The average cost of a security breach is $3.8m. Taking a lax approach to ensuring privacy, compliance and network security poses serious business risks – not to mention the hit to brand reputation. Office spaces must be planned out with the right systems so that data can be safely managed, securely accessed and constantly monitored to spot malicious users.
Risk: Reward in operator-landlord relationships
Dan Zakai and Giovanni Palavicini described the importance of landlords and operators aligning. Dan described how Mindspace adds value via partnership models. “Operators understand the demand and how to tailor the right solution. We see our offering as a platform for landlords to activate their buildings in smarter, more efficient and exciting ways.” Established operators are well positioned to deliver services and amenities. When extended to the wider tenant base, the landlord can effectively create a richer experience in the building.

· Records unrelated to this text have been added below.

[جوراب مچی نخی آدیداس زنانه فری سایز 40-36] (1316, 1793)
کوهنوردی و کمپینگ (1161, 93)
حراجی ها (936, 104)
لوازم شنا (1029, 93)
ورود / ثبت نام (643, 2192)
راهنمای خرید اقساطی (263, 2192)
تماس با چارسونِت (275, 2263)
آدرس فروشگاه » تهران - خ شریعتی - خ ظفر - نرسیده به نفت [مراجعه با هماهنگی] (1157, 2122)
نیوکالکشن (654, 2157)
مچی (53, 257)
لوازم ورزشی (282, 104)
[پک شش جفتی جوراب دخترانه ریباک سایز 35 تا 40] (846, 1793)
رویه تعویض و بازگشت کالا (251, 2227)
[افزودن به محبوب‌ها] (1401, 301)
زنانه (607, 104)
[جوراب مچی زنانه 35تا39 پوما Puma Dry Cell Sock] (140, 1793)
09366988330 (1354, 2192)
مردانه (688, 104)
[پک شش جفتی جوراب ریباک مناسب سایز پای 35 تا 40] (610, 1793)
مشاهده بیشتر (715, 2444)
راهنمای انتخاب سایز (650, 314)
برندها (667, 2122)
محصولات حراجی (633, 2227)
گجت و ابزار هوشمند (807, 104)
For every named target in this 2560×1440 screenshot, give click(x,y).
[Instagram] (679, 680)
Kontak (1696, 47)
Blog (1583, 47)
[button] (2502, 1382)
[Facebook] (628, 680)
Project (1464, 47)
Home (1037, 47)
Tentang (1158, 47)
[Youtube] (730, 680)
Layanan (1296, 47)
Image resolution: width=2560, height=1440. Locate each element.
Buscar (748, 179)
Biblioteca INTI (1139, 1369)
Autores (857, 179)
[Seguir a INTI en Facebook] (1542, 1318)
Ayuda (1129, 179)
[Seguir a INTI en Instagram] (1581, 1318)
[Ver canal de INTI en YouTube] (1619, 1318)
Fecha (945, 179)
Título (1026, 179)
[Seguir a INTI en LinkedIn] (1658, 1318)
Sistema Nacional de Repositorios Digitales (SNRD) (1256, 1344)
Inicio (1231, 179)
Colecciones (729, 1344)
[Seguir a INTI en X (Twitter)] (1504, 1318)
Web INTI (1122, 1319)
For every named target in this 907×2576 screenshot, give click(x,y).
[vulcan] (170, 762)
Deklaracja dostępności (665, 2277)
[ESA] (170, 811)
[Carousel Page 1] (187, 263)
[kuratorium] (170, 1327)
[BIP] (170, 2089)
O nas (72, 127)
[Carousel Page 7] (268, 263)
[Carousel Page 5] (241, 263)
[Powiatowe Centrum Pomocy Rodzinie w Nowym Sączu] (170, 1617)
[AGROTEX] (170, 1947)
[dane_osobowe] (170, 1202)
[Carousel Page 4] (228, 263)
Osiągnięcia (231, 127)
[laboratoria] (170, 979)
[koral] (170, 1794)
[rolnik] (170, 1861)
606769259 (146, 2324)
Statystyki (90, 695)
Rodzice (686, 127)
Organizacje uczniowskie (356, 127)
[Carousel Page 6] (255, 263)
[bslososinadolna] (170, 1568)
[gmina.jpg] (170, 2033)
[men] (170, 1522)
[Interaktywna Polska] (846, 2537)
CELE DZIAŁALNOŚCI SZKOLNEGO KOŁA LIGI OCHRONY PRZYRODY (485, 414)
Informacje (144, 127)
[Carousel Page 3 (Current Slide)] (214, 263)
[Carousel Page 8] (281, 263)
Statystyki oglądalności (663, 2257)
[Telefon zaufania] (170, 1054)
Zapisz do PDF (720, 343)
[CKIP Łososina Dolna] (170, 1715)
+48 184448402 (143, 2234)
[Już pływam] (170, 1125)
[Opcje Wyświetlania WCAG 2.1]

Giovanni explained that it’s ultimately about adding value to the asset and finding groups that see the long-term reward in flexible models. But it still comes down to appetite for risk. “Some landlords aren’t willing to take on risk,” said Dan Zakai. “It depends on the entrepreneurial spirit of the group and their willingness to be flexible. “You have to put skin in the game or uniquely structure the deal in a way that gives comfort to the landlord. Be creative and willing to get the deal done”.
Some commercial real estate groups simply cannot enter into deals because of lending limitations, as is the case for REITs. For other groups, it might require going back to their lenders or bankers and figuring out how to work towards an appealing deal that fully aligns both party’s interests.
Deliver flexible models with confidence
Covid-19 may just be the nail in the coffin for the traditional lease arbitrage model. Historically a safety zone for landlords, this model has lost relevancy in the fast-changing office sector. Occupiers want more services and amenities. They demand flexibility and better in-building experiences. Flex models – whether delivered directly by landlords, flex operators or management agreements – is the future of the office. The key to de-risking a flexible office operation is to attract and retain tenants with the secure, turnkey services and workspace journeys they’re demanding.